Dancing Lessons for the Advanced in Age
[In the following review, Boaz suggests that Dancing Lessons for the Advanced in Age is “Rabelaisian,” calling attention to its playful use of vernacular storytelling.]
In this playful, Rabelaisian narrative [Dancing Lessons for the Advanced in Age] by the prominent Czech writer Hrabal (The Little Town Where Time Stood Still, Pantheon, 1993), a shoemaker, as “sensitive as Mozart and an admirer of the European Renaissance,” unwinds a yarn about his life and loves for the benefit of the “beauties.” He is chivalrous, our narrator—his maxims for the proper life include the advice “not to live in a pigsty and keep the ladies supplied with flowers”—and he tells each story in one stuffed, seamless sentence that embraces the high and low of life, rabbit breeders and priests, soldiers and bakers, and Maria Teresa.

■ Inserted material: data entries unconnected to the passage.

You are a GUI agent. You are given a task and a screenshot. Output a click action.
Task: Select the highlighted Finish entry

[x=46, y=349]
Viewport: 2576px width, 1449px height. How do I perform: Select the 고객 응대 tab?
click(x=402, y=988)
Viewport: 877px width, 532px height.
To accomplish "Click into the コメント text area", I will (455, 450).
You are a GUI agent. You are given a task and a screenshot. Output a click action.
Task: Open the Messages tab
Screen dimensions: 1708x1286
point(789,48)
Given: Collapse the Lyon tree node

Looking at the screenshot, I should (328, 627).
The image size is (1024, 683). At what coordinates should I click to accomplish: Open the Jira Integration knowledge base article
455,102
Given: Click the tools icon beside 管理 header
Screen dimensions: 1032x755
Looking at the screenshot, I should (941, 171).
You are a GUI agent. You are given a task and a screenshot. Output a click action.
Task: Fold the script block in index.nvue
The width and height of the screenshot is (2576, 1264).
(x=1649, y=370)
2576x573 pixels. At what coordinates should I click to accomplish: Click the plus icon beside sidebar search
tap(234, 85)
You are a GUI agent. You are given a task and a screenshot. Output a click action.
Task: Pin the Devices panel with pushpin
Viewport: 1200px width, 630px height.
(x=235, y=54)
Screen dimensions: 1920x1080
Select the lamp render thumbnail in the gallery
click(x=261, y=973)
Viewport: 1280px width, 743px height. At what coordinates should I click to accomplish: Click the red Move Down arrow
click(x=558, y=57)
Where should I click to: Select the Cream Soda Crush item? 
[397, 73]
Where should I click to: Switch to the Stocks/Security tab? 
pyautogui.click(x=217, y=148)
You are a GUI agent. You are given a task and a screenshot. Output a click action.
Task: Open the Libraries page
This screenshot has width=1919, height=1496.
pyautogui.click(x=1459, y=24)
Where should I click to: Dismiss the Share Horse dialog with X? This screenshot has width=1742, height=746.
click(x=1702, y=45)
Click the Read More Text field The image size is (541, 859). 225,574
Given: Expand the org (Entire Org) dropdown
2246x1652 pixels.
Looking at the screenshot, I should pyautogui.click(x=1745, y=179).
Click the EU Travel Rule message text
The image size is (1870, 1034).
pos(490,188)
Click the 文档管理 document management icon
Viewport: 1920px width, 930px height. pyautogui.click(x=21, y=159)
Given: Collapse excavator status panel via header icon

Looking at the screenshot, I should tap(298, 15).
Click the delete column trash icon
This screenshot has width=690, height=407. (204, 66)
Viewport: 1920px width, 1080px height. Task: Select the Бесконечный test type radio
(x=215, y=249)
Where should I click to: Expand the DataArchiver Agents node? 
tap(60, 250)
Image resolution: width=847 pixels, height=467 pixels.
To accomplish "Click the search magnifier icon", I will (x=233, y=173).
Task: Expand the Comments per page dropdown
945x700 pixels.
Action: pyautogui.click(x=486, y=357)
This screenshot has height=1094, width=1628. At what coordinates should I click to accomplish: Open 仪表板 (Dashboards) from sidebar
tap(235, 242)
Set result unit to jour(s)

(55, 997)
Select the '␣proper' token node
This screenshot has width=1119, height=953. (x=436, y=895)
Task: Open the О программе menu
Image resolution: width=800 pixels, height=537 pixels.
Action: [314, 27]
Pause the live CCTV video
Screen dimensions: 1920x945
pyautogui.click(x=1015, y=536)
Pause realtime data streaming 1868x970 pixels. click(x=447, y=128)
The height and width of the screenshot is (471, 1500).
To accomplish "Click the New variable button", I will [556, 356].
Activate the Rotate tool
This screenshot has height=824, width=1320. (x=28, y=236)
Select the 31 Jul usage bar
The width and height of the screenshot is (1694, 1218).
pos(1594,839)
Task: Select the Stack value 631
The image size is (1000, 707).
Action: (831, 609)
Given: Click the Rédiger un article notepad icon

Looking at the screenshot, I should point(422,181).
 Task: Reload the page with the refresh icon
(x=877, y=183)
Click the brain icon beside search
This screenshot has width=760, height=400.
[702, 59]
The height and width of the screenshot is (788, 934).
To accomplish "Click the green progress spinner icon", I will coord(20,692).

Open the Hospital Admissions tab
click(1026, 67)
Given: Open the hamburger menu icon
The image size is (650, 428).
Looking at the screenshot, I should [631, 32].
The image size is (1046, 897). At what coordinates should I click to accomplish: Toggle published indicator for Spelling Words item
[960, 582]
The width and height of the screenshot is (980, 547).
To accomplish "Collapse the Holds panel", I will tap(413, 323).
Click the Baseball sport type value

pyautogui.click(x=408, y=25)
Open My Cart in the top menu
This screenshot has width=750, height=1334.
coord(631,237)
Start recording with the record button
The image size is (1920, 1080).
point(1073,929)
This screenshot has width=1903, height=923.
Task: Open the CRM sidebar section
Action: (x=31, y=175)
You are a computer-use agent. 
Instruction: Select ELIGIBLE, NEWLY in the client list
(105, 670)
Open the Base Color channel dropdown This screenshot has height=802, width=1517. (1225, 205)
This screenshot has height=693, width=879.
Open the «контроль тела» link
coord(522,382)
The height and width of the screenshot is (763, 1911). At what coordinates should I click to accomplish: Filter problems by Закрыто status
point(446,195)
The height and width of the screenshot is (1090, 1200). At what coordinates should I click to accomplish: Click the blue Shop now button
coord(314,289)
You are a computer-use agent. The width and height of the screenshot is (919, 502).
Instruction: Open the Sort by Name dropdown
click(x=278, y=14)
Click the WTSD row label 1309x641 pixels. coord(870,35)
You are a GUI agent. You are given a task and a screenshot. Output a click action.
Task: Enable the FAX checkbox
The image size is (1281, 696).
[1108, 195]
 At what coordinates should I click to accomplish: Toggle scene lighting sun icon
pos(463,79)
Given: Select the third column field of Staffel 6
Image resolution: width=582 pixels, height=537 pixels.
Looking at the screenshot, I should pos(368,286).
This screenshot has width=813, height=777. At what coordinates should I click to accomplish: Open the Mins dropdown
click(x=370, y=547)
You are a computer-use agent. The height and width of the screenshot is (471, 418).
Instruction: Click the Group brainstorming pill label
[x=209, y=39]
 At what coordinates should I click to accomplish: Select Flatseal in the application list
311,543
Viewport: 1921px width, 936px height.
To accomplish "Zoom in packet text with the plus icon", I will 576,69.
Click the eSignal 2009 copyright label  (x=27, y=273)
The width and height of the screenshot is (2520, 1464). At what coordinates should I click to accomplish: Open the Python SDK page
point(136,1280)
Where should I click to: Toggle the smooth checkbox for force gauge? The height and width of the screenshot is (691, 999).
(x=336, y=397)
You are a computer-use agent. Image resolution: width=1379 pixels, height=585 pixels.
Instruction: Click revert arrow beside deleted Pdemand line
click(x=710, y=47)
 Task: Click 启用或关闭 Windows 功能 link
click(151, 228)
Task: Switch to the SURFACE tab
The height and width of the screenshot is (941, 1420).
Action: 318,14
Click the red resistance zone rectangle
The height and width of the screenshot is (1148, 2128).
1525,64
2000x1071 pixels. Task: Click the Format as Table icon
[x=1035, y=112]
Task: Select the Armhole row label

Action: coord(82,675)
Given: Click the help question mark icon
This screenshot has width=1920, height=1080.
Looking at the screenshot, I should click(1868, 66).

Couching his text in the humble vernacular of our “engineer of human feet,” Hrabal inserts profound concerns about human nature and religion—the lost, great message of Jesus, “a champ, a muscleman handy with a horsewhip”; and the rampant evil that turns our narrator against marriage and having children of his own. Still, he concludes on the up and up: “the world is a beautiful place, don't you think? not because it is but because I see it that way.” For daring literature collections.